__Extract to read__
════════
And we have assurance of this because of another reality that has already happened. Namely, that the Holy Spirit has already come to us and poured God’s love into our hearts. The Holy Spirit is a sign and seal that what he is presently giving us is what we will eternally be receiving in the future.

Love is also a fruit that God produces in us. As we come to know more and more who God is for us, we will be receiving his love more and more, enabling us to love others with the same love we receive. We do not need to manufacture our own love to the world. The Father’s love is not kept at a distance for us to try and copy. It is given to us through the Holy Spirit to participate in with all our heart, mind, soul, and strength.

Now we turn our attention to the cross for a fuller revelation of God’s love.

For while we were still weak, at the right time Christ died for the ungodly. Indeed, rarely will anyone die for a righteous person—though perhaps for a good person someone might actually dare to die. But God proves his love for us in that while we still were sinners Christ died for us. Romans 5:6–8 NRSVUE

In these verses, we see the extreme radical nature of God’s love. This is not a love that comes to the strong or perfect. Rather it has come and continues to come to weak ungodly sinners.

These verses confront us with two realities. First, we cannot earn God’s love. Our pride may resist the stark reality of our sinfulness that is captured with the words “weak,” “ungodly,” and “sinners.” Not only are we ungodly sinners but we are too weak to do anything about it. There is no room to justify ourselves or better our situation.

To turn to the Lord, one must realize there is something to turn from. There is no life gained by holding onto our miserable state. Remember we said that sin is the deep, twisted condition that bends us toward ways that bring death and destruction.
════════
__Your tasks__
[A] Translate this sentence from the reflection on God's love into Spanish: "We do not need to manufacture our own love to the world."
[B] Continue the reflection on God's love, picking up after its final sentence.

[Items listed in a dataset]
════════
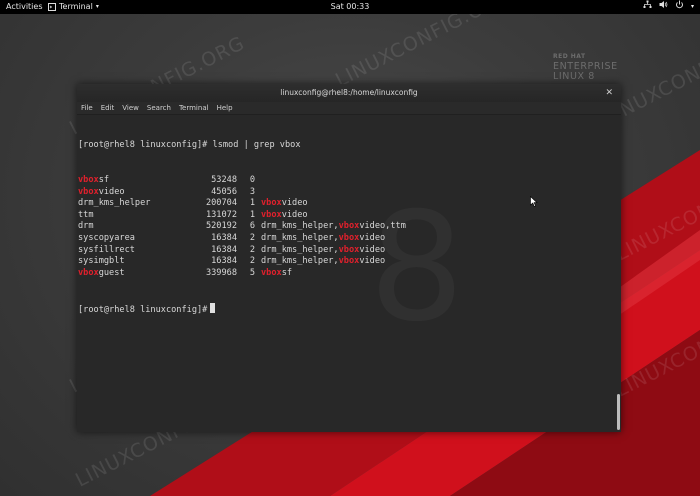  What do you see at coordinates (224, 180) in the screenshot?
I see `module-size: 53248` at bounding box center [224, 180].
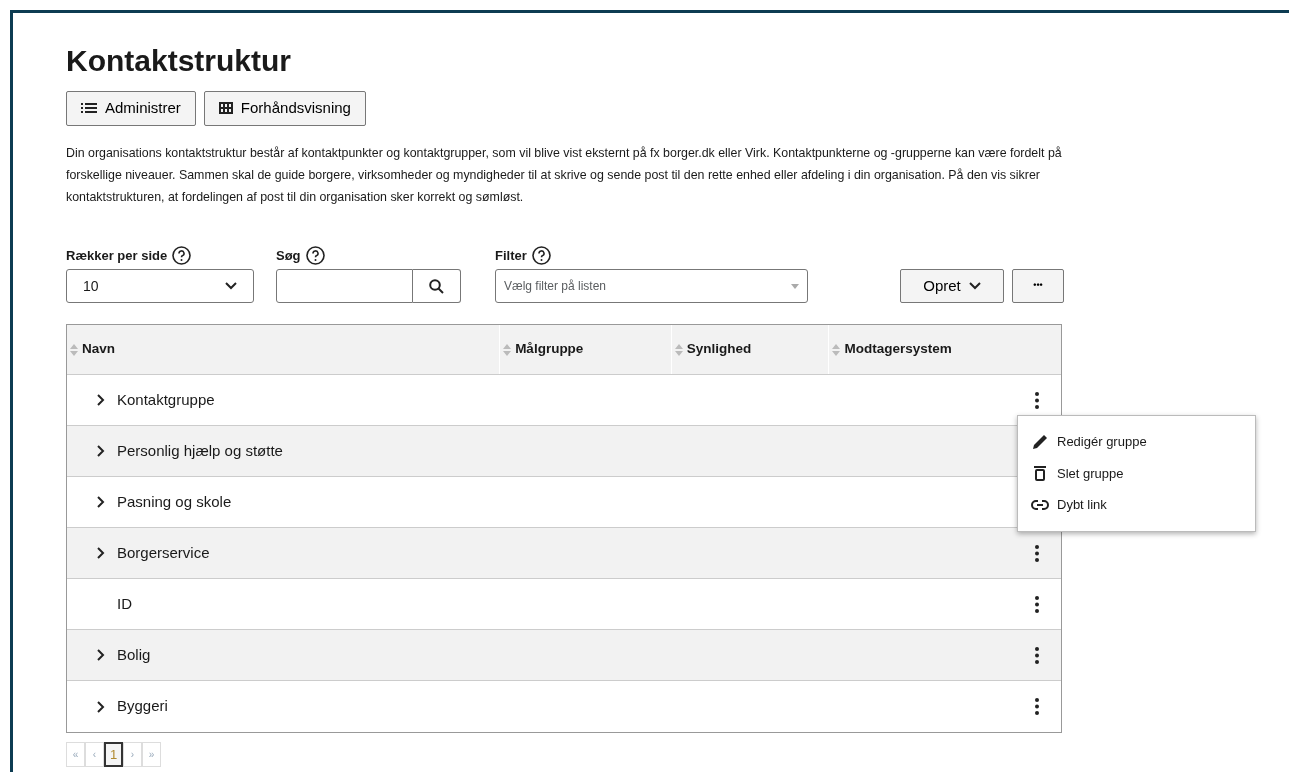 The height and width of the screenshot is (772, 1289). What do you see at coordinates (344, 286) in the screenshot?
I see `search-field` at bounding box center [344, 286].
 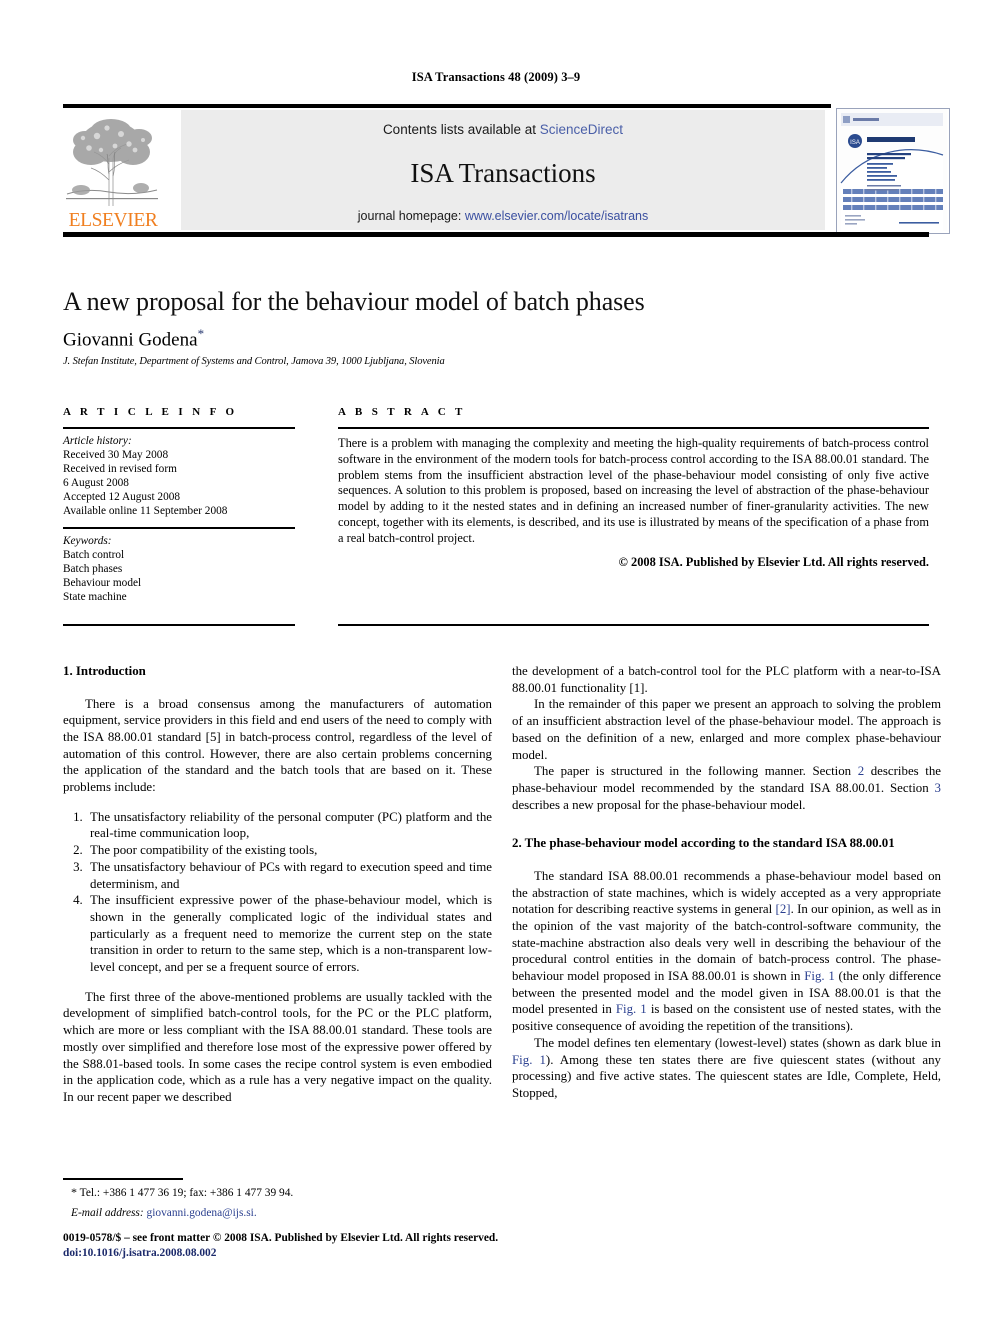 What do you see at coordinates (634, 625) in the screenshot?
I see `abstract-rule-bottom` at bounding box center [634, 625].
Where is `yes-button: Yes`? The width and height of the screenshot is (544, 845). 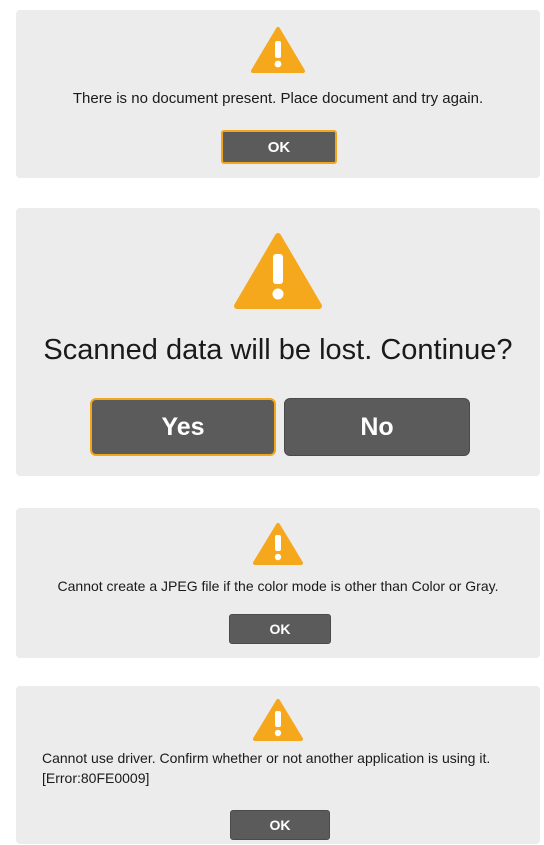
yes-button: Yes is located at coordinates (183, 427).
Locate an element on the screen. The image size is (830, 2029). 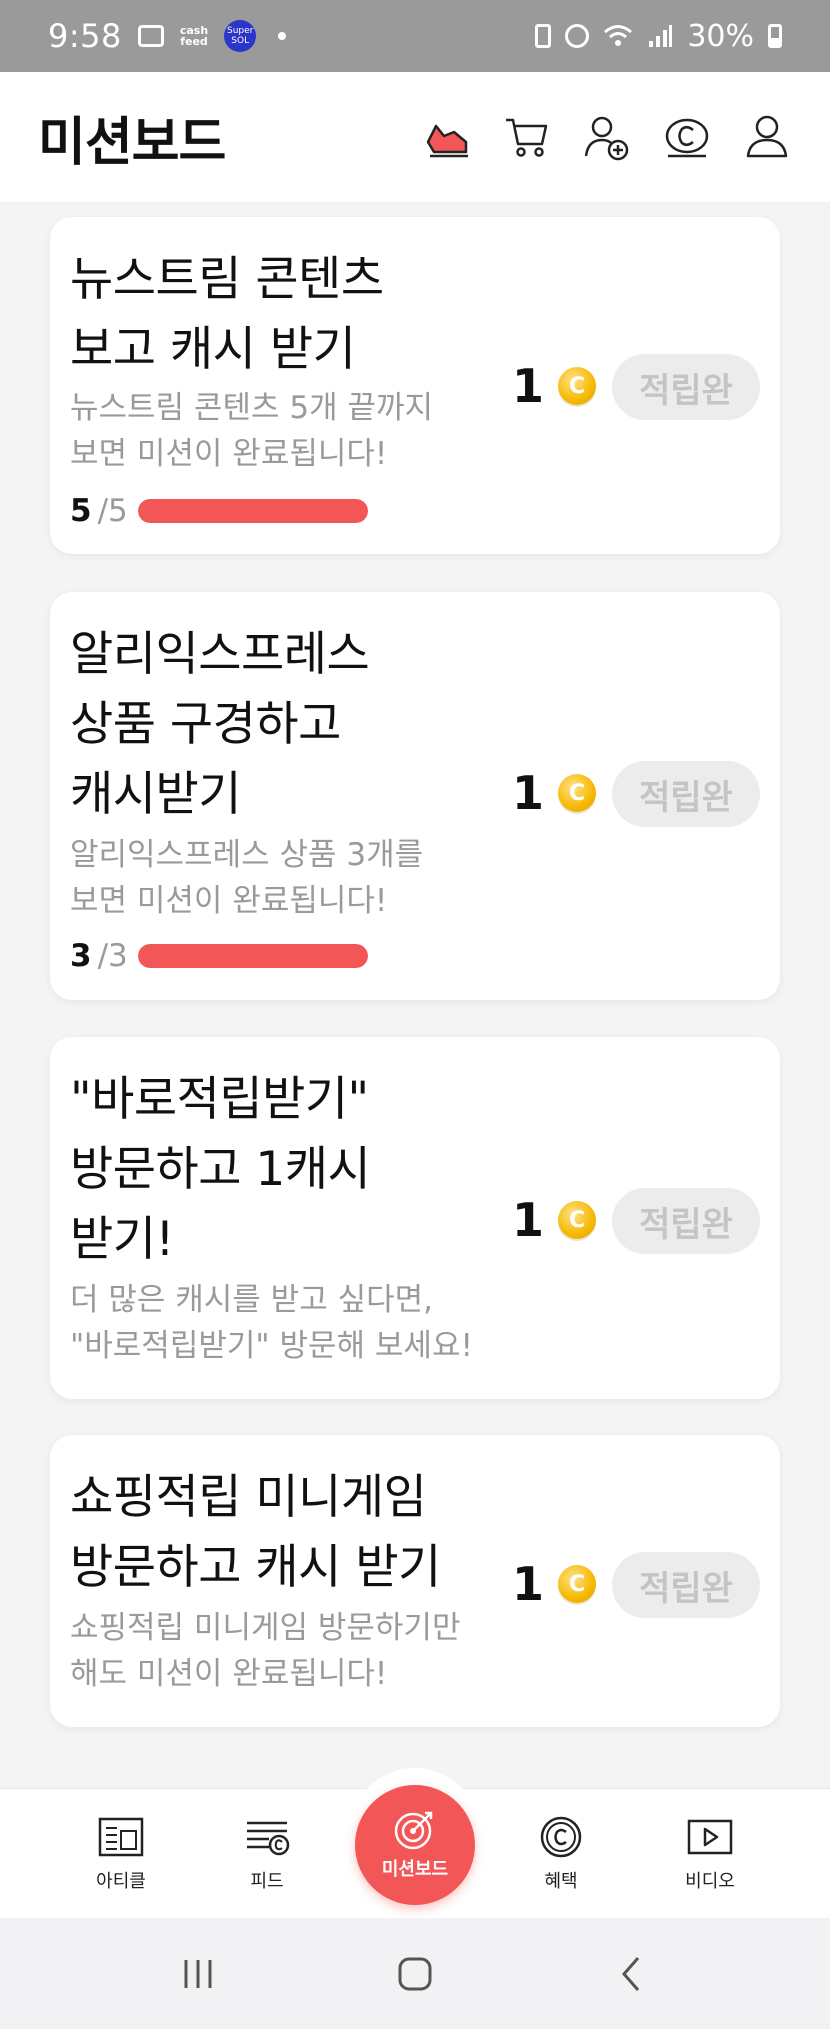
════════
__Answers to the exercise__
[A] No necesitamos fabricar nuestro propio amor hacia el mundo.

[B]
God’s love is demonstrated in the very thick of that bent condition. Jesus is the very coming of God’s love to us, even in our sinfulness.

God proves his love for us. God initiates the first steps toward his beloved children while we are weak, bent toward harm, and unable to fix ourselves. We are given in Christ a revelation of God who is love all the way down. He loves us because that is who he is.

And it may be important to mention God does not love our sin. His love moves to remove our sins and not leave us in our weak, godless, and sinful state. His love aims to perfect us and bring us into his glory. The Bible is proclaiming God’s love when it warns against the many sins that stand against us. Our loving Father knows we are not created for sin. He acts to remove everything that harms us.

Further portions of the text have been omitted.